Winter arrived here only a few days after my return from Cluj, reducing the country at last to the frigid and dreary place I was told to expect. Supposedly the days were getting longer, but little sunlight made its way down through the overcast sky.

Since I wanted to avoid the cold as much as possible, I began exploring the underground spaces under the city centre. It is interesting how far one can go through the centre without coming outside. I went along two paths frequently.

Academic Bookstore to the Railway Station Square

I often spend an hour or two reading travel guides to warm locales like Dubai and India in the Academic Bookstore, notable for its design by Alvar Aalto.

The Academic Bookstore leads to the Stockmann department store through a short tunnel that goes underneath the street.

In Stockmann, one can then proceed to the basement, where a tunnel leads from the camera department towards other shopping areas in the centre.

The tunnel leads to a parking garage for shoppers at the Stockmann and Sokos department stores and the Forum shopping mall.

From the parking garage, one can continue down a short tunnel much like that from Stockmann and takes the elevator up to the food court in the basement of Forum.

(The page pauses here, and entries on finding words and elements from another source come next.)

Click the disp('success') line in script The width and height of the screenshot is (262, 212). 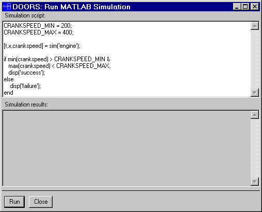click(x=27, y=73)
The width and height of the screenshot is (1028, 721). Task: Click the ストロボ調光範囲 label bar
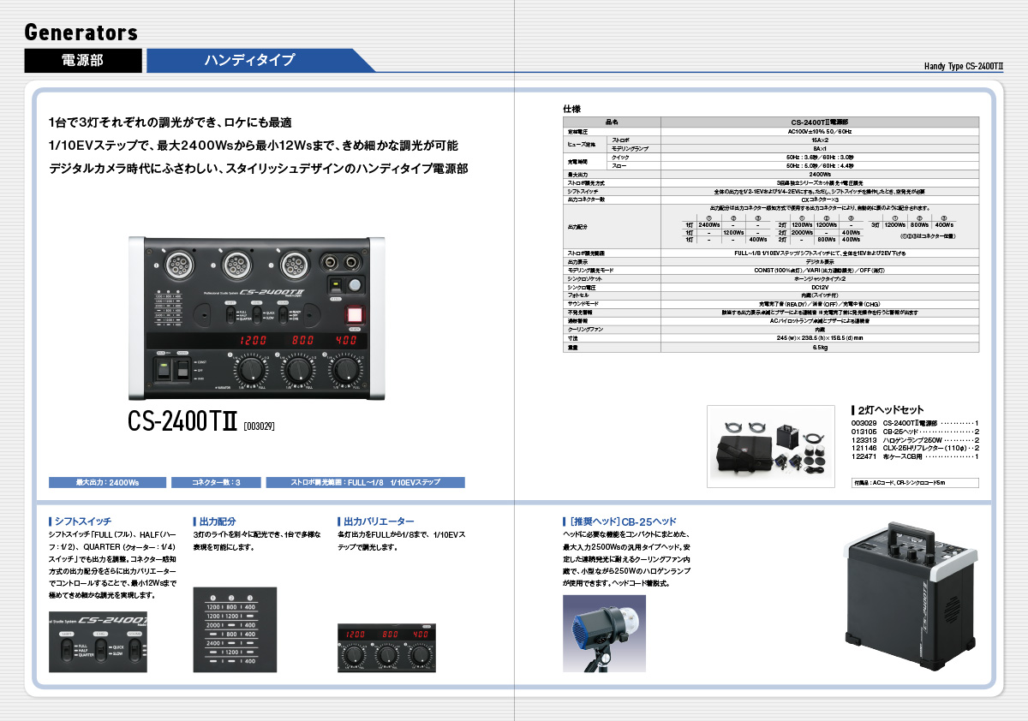[x=365, y=482]
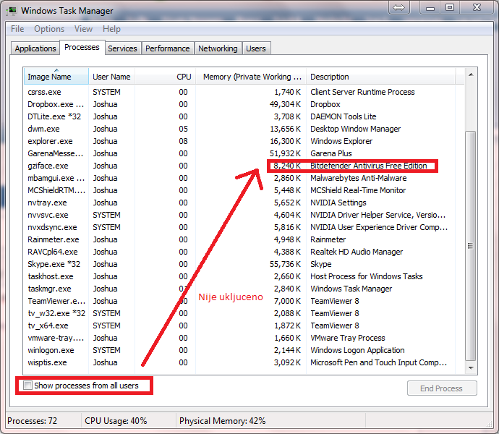Click the End Process button
This screenshot has height=434, width=499.
(x=442, y=388)

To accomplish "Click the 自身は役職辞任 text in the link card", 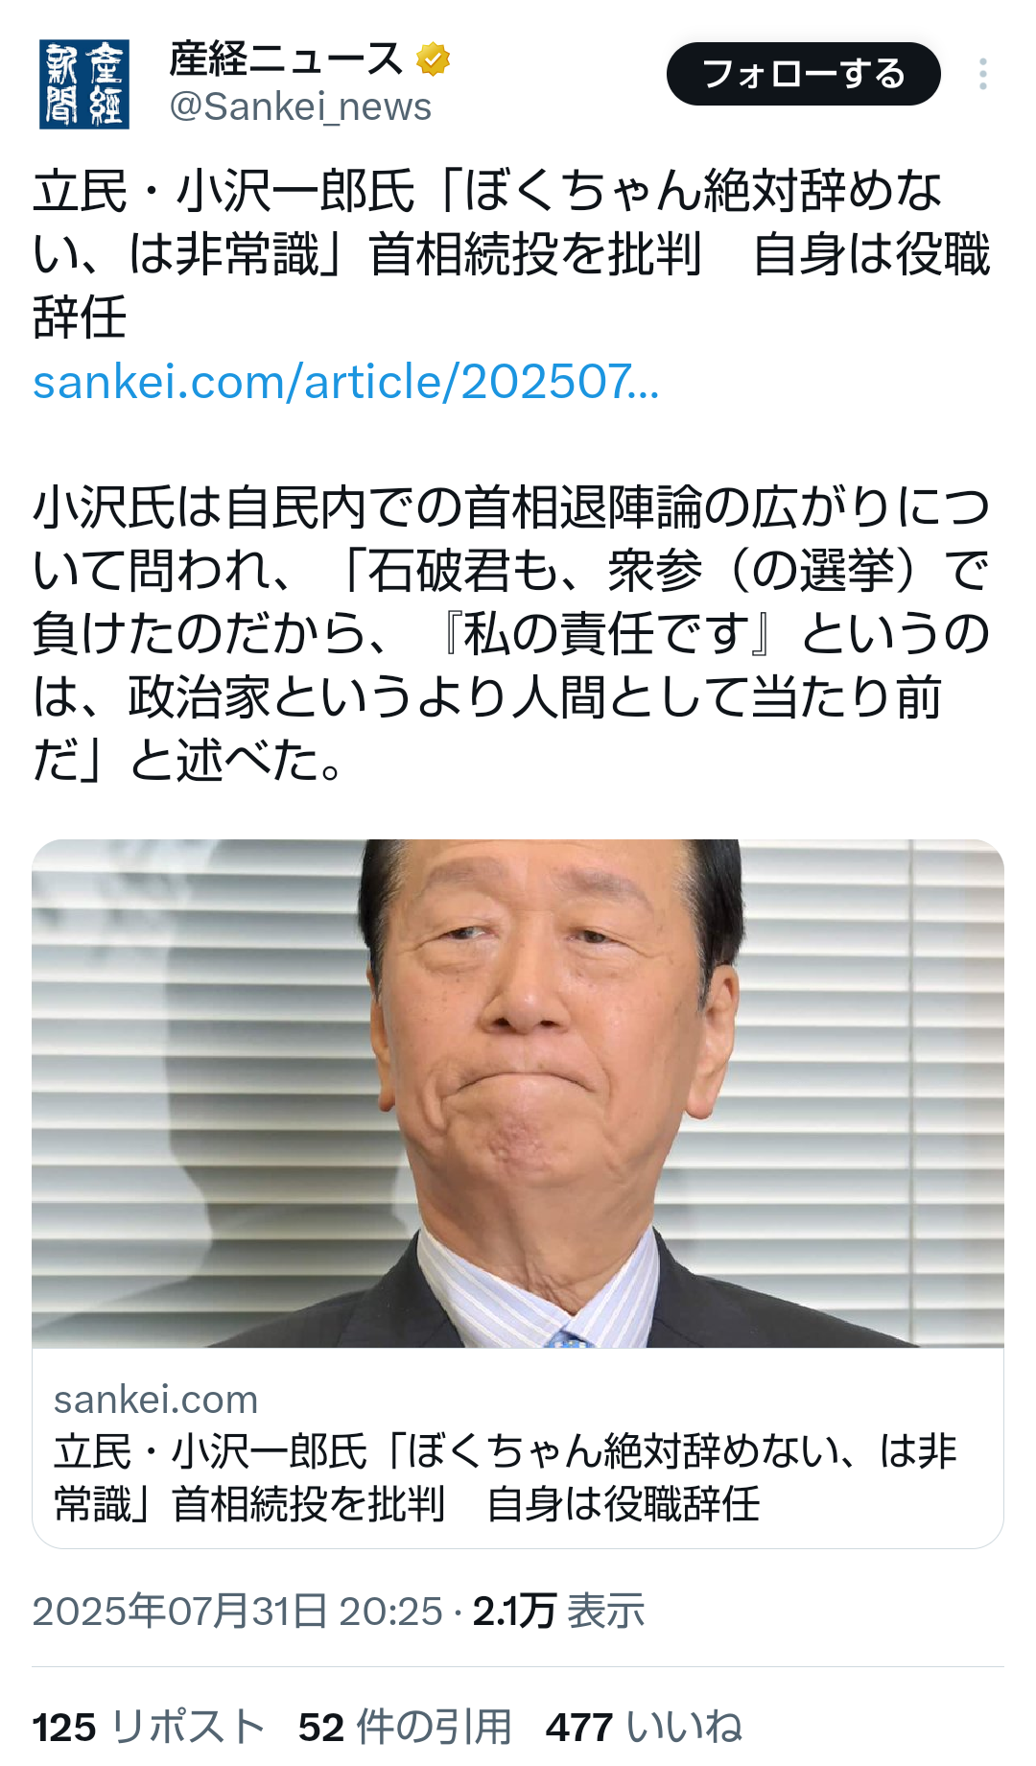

From the south side of Forum there is a passageway to the Rautatietori metro station.

As far as I can tell, one cannot go any further underground once one has reached the Rautatietori metro station, unless one were to take the metro, which would be cheating.

Railway Station Square to Porthania

From the northwest side of the Railway Station Square, however, one can enter another series of passageways. For me these raised questions of how public and private space can so easily intermingle in Helsinki.

A corridor leads from the street to the arcades of the Kaisaniemi metro station. These run under Kaisanieminkatu and on the southern reaches of Vuorikatu. From there, one can take an elevator up into, of all things, a home-decorating store.

This leads into the Aleksandria Learning Centre of the University of Helsinki, through which one can then continue south through a walkway.

And finally one steps outside again out from the Porthania building.

The enclosed spaces I've walked through are apparently only the tip of the iceberg. One hears rumours of even deeper areas: vast garbage collection spaces, Cold War-era bomb shelters, even a tunnel all the way to Suomenlinna through which ambulances can be run.